■ Exercise task ■
Reproduce these items, replacing every occurrence of "GUI agent" with "screen agent" and keeping everything else unchanged.

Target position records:
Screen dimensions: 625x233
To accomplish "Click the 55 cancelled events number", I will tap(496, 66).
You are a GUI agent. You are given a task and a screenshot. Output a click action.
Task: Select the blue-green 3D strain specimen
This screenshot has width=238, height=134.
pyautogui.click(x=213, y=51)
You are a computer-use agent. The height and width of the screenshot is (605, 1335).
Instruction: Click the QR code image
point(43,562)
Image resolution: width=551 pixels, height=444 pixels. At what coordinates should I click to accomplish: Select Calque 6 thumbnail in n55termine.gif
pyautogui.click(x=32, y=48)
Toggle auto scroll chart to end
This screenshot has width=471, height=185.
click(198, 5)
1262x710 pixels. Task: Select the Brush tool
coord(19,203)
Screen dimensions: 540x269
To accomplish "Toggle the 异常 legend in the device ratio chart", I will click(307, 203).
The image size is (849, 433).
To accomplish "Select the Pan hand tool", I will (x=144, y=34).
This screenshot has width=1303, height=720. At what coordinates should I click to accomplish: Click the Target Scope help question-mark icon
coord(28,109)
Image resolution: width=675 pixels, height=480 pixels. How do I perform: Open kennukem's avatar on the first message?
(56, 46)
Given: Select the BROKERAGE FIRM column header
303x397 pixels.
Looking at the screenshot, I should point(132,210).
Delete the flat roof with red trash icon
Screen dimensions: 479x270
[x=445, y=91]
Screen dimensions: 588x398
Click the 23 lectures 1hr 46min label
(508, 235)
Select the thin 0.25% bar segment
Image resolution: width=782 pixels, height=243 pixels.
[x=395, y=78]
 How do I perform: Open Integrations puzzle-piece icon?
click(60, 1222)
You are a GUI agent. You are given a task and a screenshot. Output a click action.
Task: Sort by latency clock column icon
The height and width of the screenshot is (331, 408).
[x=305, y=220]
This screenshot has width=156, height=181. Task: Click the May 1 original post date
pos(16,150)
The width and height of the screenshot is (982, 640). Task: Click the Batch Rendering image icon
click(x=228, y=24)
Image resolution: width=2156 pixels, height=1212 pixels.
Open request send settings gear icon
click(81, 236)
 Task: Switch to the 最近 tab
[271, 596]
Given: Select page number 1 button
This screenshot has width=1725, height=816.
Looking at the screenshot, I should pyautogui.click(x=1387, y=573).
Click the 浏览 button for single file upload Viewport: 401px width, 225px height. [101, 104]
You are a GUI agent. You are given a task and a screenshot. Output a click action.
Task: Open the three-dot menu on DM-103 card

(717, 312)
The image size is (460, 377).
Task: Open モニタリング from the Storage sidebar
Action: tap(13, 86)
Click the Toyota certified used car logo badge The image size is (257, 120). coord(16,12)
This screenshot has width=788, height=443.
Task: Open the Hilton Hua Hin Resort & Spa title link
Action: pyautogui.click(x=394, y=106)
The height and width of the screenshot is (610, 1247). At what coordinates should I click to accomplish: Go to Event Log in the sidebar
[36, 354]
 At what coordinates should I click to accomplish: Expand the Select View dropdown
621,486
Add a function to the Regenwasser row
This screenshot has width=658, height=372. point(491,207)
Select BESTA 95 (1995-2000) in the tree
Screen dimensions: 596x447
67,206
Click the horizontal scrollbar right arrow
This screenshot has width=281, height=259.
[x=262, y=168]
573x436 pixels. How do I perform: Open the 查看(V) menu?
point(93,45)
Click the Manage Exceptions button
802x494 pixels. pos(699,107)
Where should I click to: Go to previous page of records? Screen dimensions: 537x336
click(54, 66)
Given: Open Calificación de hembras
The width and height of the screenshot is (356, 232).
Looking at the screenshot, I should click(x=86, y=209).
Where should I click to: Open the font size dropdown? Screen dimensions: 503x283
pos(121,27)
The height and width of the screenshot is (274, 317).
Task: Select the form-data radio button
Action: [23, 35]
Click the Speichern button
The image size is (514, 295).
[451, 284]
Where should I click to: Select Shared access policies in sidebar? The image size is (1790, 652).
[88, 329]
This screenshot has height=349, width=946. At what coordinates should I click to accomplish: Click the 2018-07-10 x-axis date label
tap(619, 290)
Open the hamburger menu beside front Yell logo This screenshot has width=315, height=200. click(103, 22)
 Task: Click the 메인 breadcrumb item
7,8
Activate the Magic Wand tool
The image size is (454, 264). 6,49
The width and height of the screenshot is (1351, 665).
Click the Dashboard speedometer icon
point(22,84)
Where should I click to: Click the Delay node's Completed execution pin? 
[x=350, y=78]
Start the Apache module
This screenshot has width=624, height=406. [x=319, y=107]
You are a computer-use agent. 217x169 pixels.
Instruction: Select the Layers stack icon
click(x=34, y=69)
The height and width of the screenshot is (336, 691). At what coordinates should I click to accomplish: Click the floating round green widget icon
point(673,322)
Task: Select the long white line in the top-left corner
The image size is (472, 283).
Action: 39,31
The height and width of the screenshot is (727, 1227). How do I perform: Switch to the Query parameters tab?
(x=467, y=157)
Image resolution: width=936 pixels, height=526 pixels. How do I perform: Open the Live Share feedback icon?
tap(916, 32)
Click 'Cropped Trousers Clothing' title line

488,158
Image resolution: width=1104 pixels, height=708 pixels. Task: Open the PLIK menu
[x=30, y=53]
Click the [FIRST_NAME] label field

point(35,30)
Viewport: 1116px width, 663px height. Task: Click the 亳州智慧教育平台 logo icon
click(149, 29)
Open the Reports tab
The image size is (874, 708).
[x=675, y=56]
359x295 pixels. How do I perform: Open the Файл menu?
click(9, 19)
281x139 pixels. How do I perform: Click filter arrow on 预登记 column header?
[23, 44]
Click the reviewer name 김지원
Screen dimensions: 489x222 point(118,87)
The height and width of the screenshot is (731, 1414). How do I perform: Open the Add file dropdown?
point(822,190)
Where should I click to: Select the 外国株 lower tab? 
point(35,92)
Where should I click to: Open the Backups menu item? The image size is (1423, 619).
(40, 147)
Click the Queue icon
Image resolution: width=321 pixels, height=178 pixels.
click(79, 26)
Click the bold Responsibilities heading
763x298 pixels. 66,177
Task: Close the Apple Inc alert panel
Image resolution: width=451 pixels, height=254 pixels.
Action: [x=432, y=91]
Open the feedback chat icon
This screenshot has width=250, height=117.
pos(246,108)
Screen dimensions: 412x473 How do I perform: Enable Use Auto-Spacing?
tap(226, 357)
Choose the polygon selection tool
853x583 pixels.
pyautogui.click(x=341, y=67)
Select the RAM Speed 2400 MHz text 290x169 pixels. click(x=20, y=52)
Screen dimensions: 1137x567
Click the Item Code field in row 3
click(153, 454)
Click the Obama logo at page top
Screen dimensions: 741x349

■ Result ■
Screen dimensions: 625x233
To accomplish "Click the 55 cancelled events number", I will tap(496, 66).
You are a screen agent. You are given a task and a screenshot. Output a click action.
Task: Select the blue-green 3D strain specimen
This screenshot has width=238, height=134.
pyautogui.click(x=213, y=51)
You are a computer-use agent. The height and width of the screenshot is (605, 1335).
Instruction: Click the QR code image
point(43,562)
Image resolution: width=551 pixels, height=444 pixels. At what coordinates should I click to accomplish: Select Calque 6 thumbnail in n55termine.gif
pyautogui.click(x=32, y=48)
Toggle auto scroll chart to end
This screenshot has width=471, height=185.
click(198, 5)
1262x710 pixels. Task: Select the Brush tool
coord(19,203)
Screen dimensions: 540x269
To accomplish "Toggle the 异常 legend in the device ratio chart", I will click(307, 203).
The image size is (849, 433).
To accomplish "Select the Pan hand tool", I will (x=144, y=34).
This screenshot has width=1303, height=720. At what coordinates should I click to accomplish: Click the Target Scope help question-mark icon
coord(28,109)
Image resolution: width=675 pixels, height=480 pixels. How do I perform: Open kennukem's avatar on the first message?
(56, 46)
Given: Select the BROKERAGE FIRM column header
303x397 pixels.
Looking at the screenshot, I should point(132,210).
Delete the flat roof with red trash icon
Screen dimensions: 479x270
[x=445, y=91]
Screen dimensions: 588x398
Click the 23 lectures 1hr 46min label
(508, 235)
Select the thin 0.25% bar segment
Image resolution: width=782 pixels, height=243 pixels.
[x=395, y=78]
 How do I perform: Open Integrations puzzle-piece icon?
click(60, 1222)
You are a screen agent. You are given a task and a screenshot. Output a click action.
Task: Sort by latency clock column icon
The height and width of the screenshot is (331, 408).
[x=305, y=220]
This screenshot has width=156, height=181. Task: Click the May 1 original post date
pos(16,150)
The width and height of the screenshot is (982, 640). Task: Click the Batch Rendering image icon
click(x=228, y=24)
Image resolution: width=2156 pixels, height=1212 pixels.
Open request send settings gear icon
click(81, 236)
 Task: Switch to the 最近 tab
[271, 596]
Given: Select page number 1 button
This screenshot has width=1725, height=816.
Looking at the screenshot, I should pyautogui.click(x=1387, y=573).
Click the 浏览 button for single file upload Viewport: 401px width, 225px height. [101, 104]
You are a screen agent. You are given a task and a screenshot. Output a click action.
Task: Open the three-dot menu on DM-103 card

(717, 312)
The image size is (460, 377).
Task: Open モニタリング from the Storage sidebar
Action: tap(13, 86)
Click the Toyota certified used car logo badge The image size is (257, 120). coord(16,12)
This screenshot has width=788, height=443.
Task: Open the Hilton Hua Hin Resort & Spa title link
Action: pyautogui.click(x=394, y=106)
The height and width of the screenshot is (610, 1247). At what coordinates should I click to accomplish: Go to Event Log in the sidebar
[36, 354]
 At what coordinates should I click to accomplish: Expand the Select View dropdown
621,486
Add a function to the Regenwasser row
This screenshot has width=658, height=372. point(491,207)
Select BESTA 95 (1995-2000) in the tree
Screen dimensions: 596x447
67,206
Click the horizontal scrollbar right arrow
This screenshot has width=281, height=259.
[x=262, y=168]
573x436 pixels. How do I perform: Open the 查看(V) menu?
point(93,45)
Click the Manage Exceptions button
802x494 pixels. pos(699,107)
Where should I click to: Go to previous page of records? Screen dimensions: 537x336
click(54, 66)
Given: Open Calificación de hembras
The width and height of the screenshot is (356, 232).
Looking at the screenshot, I should click(x=86, y=209).
Where should I click to: Open the font size dropdown? Screen dimensions: 503x283
pos(121,27)
The height and width of the screenshot is (274, 317).
Task: Select the form-data radio button
Action: [23, 35]
Click the Speichern button
The image size is (514, 295).
[451, 284]
Where should I click to: Select Shared access policies in sidebar? The image size is (1790, 652).
[88, 329]
This screenshot has height=349, width=946. At what coordinates should I click to accomplish: Click the 2018-07-10 x-axis date label
tap(619, 290)
Open the hamburger menu beside front Yell logo This screenshot has width=315, height=200. click(103, 22)
 Task: Click the 메인 breadcrumb item
7,8
Activate the Magic Wand tool
The image size is (454, 264). 6,49
The width and height of the screenshot is (1351, 665).
Click the Dashboard speedometer icon
point(22,84)
Where should I click to: Click the Delay node's Completed execution pin? 
[x=350, y=78]
Start the Apache module
This screenshot has width=624, height=406. [x=319, y=107]
You are a computer-use agent. 217x169 pixels.
Instruction: Select the Layers stack icon
click(x=34, y=69)
The height and width of the screenshot is (336, 691). At what coordinates should I click to accomplish: Click the floating round green widget icon
point(673,322)
Task: Select the long white line in the top-left corner
The image size is (472, 283).
Action: 39,31
The height and width of the screenshot is (727, 1227). How do I perform: Switch to the Query parameters tab?
(x=467, y=157)
Image resolution: width=936 pixels, height=526 pixels. How do I perform: Open the Live Share feedback icon?
tap(916, 32)
Click 'Cropped Trousers Clothing' title line

488,158
Image resolution: width=1104 pixels, height=708 pixels. Task: Open the PLIK menu
[x=30, y=53]
Click the [FIRST_NAME] label field

point(35,30)
Viewport: 1116px width, 663px height. Task: Click the 亳州智慧教育平台 logo icon
click(149, 29)
Open the Reports tab
The image size is (874, 708).
[x=675, y=56]
359x295 pixels. How do I perform: Open the Файл menu?
click(9, 19)
281x139 pixels. How do I perform: Click filter arrow on 预登记 column header?
[23, 44]
Click the reviewer name 김지원
Screen dimensions: 489x222 point(118,87)
The height and width of the screenshot is (731, 1414). How do I perform: Open the Add file dropdown?
point(822,190)
Where should I click to: Select the 外国株 lower tab? 
point(35,92)
Where should I click to: Open the Backups menu item? The image size is (1423, 619).
(40, 147)
Click the Queue icon
Image resolution: width=321 pixels, height=178 pixels.
click(79, 26)
Click the bold Responsibilities heading
763x298 pixels. 66,177
Task: Close the Apple Inc alert panel
Image resolution: width=451 pixels, height=254 pixels.
Action: [x=432, y=91]
Open the feedback chat icon
This screenshot has width=250, height=117.
pos(246,108)
Screen dimensions: 412x473 How do I perform: Enable Use Auto-Spacing?
tap(226, 357)
Choose the polygon selection tool
853x583 pixels.
pyautogui.click(x=341, y=67)
Select the RAM Speed 2400 MHz text 290x169 pixels. click(x=20, y=52)
Screen dimensions: 1137x567
Click the Item Code field in row 3
click(153, 454)
Click the Obama logo at page top
Screen dimensions: 741x349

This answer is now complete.